The DRS Session Buffer is shared with the HAManager Distribution and Consistency Services, so it should be made larger for high loads. The use of an active-active session database rather than replicating large session objects using DRS is preferred unless the use of only small session objects by applications can be guaranteed.
Performance is likely to be higher for DRS at the cost of buffer usage, but the session database does reduce intracluster communications overheads.

Figure 5-22 WebSphere Application Server end-to-end transaction path, part 2
The Web request is eventually passed on, in an application that fits a standard architecture, to a set of Enterprise Java Beans hosted in the EJB container. Usually a session façade is implemented as a session bean to "front" the application logic and entity beans or some other persistence mechanism.
If the appserver environment is configured simply to run within the same Java virtual machine, then the request is merely passed between the two containers as a CORBA/IIOP request. However, if an extra tier has been introduced and the Web container and EJB container are configured on different partitions, then the EJB request is added to a queue of CORBA/IIOP requests.
The appserver is designed to handle distributed transactions as an XAResource Coordinator with the use of the Java Transaction Service and the use of transactions within EJBs. Many things will result in an XA distributed transaction, such as EJBs with different configured transaction isolation levels and requirement, or a the use of a transactional write to a database with an entity bean followed by a JMS/MQ message controlled within the same transaction.
To support this, the WebSphere Application Server uses transaction logs for commit and rollback, where transactions are only committed to the real environments rather than the logs after a two-phase commit. These logs are in the tranlog directory and there is one per server instance that is managed by the Transaction Manager.
In our diagrams we have shown the use of a NAS device, but have yet to explain why. If the WebSphere Application Server instances in a cluster all place their logs on the same shared NAS device using NFSv4 where the other instances can see them, then after a failure, another node can apply those transaction log entries to ensure consistency. This is handled by the Transaction Manager and it is the job of the HAManager and Distributed Consistency Services (DCS) (usually using ports 9352 and 9353) to manage the consequences of the failover.

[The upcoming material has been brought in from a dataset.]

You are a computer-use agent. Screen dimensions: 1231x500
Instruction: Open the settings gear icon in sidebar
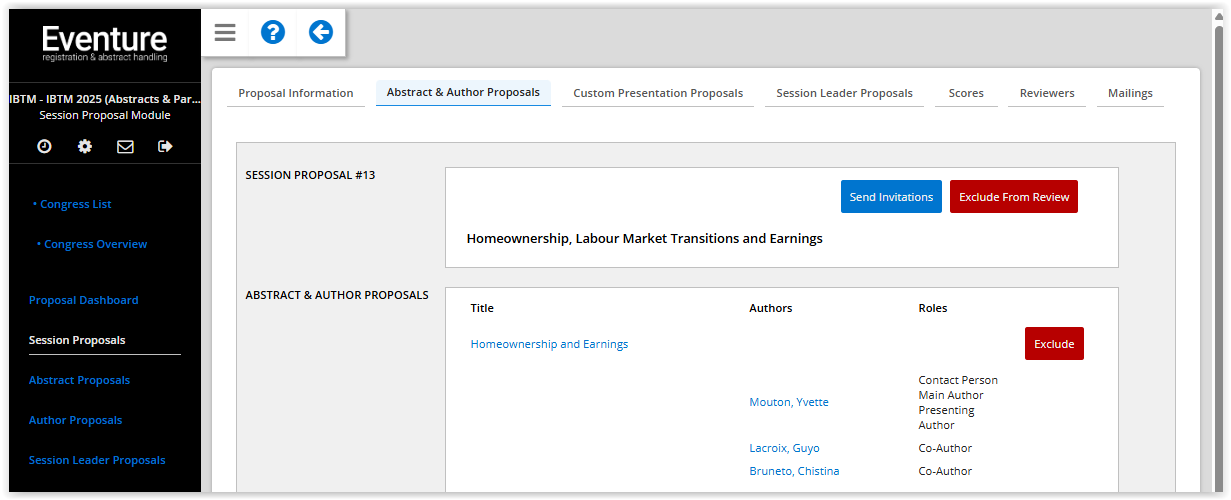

The clusters use the concept of a core group to handle the groupings of instances for HAManager and failover, usually with the JVM ID with the lowest ID acting as the coordinator. The default is for the first process in the core group ordered lexically by name to act as coordinator. This should, however, generally be explicitly configured to prefer a process with low load.
To ensure that the transaction logs are always available for recovery, the availability of the NAS device is now important. NFSv4 is required because this version of the NFS standard forces locks to be removed on timeout, which is required for recovery. The IBM N5200 and N5500 NAS devices, derived from the NetApp® FAS3XXX range, support this with the OnTap operating system and metro-cluster clustering. Versioning of changes is performed on these devices when a write occurs to allow rollback and online backup.
Note that a third device is placed in a third data center to allow quorum to be maintained if there is a loss of communications between the two main data centers, to avoid split-brain scenarios and having both sites update shared data independently, resulting in inconsistency. However, this would only be used if disk cross-connectivity between sites and network connectivity fails.